**Provided entries**
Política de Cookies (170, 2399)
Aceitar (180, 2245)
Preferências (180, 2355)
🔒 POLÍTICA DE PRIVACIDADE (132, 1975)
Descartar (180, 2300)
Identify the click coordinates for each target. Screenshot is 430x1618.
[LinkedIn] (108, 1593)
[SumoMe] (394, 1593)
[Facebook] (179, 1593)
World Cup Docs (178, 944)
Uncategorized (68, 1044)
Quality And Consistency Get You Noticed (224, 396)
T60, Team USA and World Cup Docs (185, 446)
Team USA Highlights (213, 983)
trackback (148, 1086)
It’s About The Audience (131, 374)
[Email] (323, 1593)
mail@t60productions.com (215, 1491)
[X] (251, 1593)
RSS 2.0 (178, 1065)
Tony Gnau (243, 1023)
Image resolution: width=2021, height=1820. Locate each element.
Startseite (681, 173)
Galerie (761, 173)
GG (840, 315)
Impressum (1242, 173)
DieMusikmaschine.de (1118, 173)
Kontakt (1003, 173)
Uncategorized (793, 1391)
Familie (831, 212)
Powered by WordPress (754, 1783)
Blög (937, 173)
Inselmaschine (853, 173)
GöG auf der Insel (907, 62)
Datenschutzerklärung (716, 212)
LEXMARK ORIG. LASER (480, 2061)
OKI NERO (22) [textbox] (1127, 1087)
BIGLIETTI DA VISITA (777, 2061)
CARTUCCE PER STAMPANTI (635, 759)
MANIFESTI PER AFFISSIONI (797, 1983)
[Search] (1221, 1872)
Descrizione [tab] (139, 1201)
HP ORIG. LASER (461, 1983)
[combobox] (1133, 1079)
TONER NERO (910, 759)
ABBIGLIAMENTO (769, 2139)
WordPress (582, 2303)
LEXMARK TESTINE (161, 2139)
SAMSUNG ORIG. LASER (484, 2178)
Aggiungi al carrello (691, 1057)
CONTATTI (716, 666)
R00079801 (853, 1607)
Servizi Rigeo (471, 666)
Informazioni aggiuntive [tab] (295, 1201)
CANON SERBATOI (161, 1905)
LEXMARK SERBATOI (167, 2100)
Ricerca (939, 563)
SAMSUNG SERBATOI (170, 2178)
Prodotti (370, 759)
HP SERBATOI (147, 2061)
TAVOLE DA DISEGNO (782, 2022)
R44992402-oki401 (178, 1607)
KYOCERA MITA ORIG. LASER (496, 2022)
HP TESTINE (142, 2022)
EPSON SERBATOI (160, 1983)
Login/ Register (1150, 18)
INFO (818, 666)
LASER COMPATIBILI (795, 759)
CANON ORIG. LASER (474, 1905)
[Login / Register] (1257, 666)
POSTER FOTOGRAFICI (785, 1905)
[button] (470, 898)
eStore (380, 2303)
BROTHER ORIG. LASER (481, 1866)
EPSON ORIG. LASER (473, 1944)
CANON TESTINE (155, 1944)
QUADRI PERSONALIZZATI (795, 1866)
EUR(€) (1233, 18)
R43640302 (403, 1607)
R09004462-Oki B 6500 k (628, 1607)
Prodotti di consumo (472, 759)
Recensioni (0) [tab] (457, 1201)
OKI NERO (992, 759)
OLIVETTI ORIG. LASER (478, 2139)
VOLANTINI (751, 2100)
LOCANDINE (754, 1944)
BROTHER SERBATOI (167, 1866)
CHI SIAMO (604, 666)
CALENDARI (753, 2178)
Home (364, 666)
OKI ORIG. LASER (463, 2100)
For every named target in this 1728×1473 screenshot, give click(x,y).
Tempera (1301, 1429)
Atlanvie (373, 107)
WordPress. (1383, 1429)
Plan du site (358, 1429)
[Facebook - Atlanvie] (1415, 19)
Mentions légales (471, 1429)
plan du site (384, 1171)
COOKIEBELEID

**Assigned task**
Nothing but the lines from the one that contains "OKI ORIG. LASER (463, 2100)" through the end of the data above should appear, each reproduced exactly.

**Written reply**
OKI ORIG. LASER (463, 2100)
For every named target in this 1728×1473 screenshot, give click(x,y).
Tempera (1301, 1429)
Atlanvie (373, 107)
WordPress. (1383, 1429)
Plan du site (358, 1429)
[Facebook - Atlanvie] (1415, 19)
Mentions légales (471, 1429)
plan du site (384, 1171)
COOKIEBELEID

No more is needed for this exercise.